# TASK REQUIREMENTS
Print the part of the data below that opens with the line containing "The width and height of the screenshot is (1024, 558)." and closes with the line containing "Action: click(1356, 574)", reproducing those lines verbatim. Print only that part.

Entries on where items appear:
::::::
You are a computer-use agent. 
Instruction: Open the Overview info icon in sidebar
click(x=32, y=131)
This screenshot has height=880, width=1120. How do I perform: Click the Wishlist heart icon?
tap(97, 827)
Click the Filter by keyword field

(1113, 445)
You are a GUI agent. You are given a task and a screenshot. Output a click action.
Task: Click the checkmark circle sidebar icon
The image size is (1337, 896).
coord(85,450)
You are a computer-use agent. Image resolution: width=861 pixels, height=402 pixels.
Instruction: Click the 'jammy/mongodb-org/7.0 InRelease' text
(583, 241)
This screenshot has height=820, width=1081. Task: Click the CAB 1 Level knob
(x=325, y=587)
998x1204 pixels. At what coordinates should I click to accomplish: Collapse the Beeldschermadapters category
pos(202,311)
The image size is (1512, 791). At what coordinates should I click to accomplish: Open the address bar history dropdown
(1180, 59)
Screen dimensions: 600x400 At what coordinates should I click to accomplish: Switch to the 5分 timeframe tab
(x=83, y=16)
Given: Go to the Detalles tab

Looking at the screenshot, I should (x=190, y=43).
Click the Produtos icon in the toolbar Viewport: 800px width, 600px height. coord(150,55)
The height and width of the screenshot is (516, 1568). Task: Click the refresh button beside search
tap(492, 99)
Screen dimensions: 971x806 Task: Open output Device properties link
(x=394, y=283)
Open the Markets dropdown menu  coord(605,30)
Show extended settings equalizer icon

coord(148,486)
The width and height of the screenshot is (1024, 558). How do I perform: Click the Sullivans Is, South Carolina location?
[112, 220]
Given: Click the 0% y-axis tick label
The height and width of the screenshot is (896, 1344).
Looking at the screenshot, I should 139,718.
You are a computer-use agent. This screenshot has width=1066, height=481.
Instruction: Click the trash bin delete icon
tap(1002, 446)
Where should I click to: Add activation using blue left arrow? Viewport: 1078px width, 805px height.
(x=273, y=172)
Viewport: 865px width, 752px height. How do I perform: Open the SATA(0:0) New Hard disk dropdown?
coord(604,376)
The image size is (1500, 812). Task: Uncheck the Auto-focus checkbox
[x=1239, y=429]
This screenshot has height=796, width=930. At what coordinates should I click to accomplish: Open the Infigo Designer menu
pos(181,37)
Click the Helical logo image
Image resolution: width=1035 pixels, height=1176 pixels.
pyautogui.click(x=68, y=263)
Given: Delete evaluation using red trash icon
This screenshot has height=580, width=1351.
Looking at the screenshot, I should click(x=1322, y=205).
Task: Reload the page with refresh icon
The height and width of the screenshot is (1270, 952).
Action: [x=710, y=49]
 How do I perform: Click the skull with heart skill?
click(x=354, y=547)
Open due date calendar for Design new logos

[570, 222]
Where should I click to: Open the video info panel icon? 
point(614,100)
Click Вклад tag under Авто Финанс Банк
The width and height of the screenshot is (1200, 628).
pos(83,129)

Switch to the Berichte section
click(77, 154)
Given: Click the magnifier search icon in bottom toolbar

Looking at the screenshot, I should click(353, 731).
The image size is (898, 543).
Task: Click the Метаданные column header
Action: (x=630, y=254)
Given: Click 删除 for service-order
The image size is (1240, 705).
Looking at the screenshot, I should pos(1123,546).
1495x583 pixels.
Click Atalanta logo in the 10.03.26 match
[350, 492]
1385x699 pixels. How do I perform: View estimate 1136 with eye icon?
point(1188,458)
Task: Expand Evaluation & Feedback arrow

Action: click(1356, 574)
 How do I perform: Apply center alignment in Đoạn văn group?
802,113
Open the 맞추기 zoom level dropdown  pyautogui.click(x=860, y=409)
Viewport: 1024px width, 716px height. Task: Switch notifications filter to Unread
::::::
# SOLUTION TO THIS EXERCISE
The width and height of the screenshot is (1024, 558). How do I perform: Click the Sullivans Is, South Carolina location?
[112, 220]
Given: Click the 0% y-axis tick label
The height and width of the screenshot is (896, 1344).
Looking at the screenshot, I should 139,718.
You are a computer-use agent. This screenshot has width=1066, height=481.
Instruction: Click the trash bin delete icon
tap(1002, 446)
Where should I click to: Add activation using blue left arrow? Viewport: 1078px width, 805px height.
(x=273, y=172)
Viewport: 865px width, 752px height. How do I perform: Open the SATA(0:0) New Hard disk dropdown?
coord(604,376)
The image size is (1500, 812). Task: Uncheck the Auto-focus checkbox
[x=1239, y=429]
This screenshot has height=796, width=930. At what coordinates should I click to accomplish: Open the Infigo Designer menu
pos(181,37)
Click the Helical logo image
Image resolution: width=1035 pixels, height=1176 pixels.
pyautogui.click(x=68, y=263)
Given: Delete evaluation using red trash icon
This screenshot has height=580, width=1351.
Looking at the screenshot, I should click(x=1322, y=205).
Task: Reload the page with refresh icon
The height and width of the screenshot is (1270, 952).
Action: [x=710, y=49]
 How do I perform: Click the skull with heart skill?
click(x=354, y=547)
Open due date calendar for Design new logos

[570, 222]
Where should I click to: Open the video info panel icon? 
point(614,100)
Click Вклад tag under Авто Финанс Банк
The width and height of the screenshot is (1200, 628).
pos(83,129)

Switch to the Berichte section
click(77, 154)
Given: Click the magnifier search icon in bottom toolbar

Looking at the screenshot, I should click(353, 731).
The image size is (898, 543).
Task: Click the Метаданные column header
Action: (x=630, y=254)
Given: Click 删除 for service-order
The image size is (1240, 705).
Looking at the screenshot, I should pos(1123,546).
1495x583 pixels.
Click Atalanta logo in the 10.03.26 match
[350, 492]
1385x699 pixels. How do I perform: View estimate 1136 with eye icon?
point(1188,458)
Task: Expand Evaluation & Feedback arrow

Action: click(1356, 574)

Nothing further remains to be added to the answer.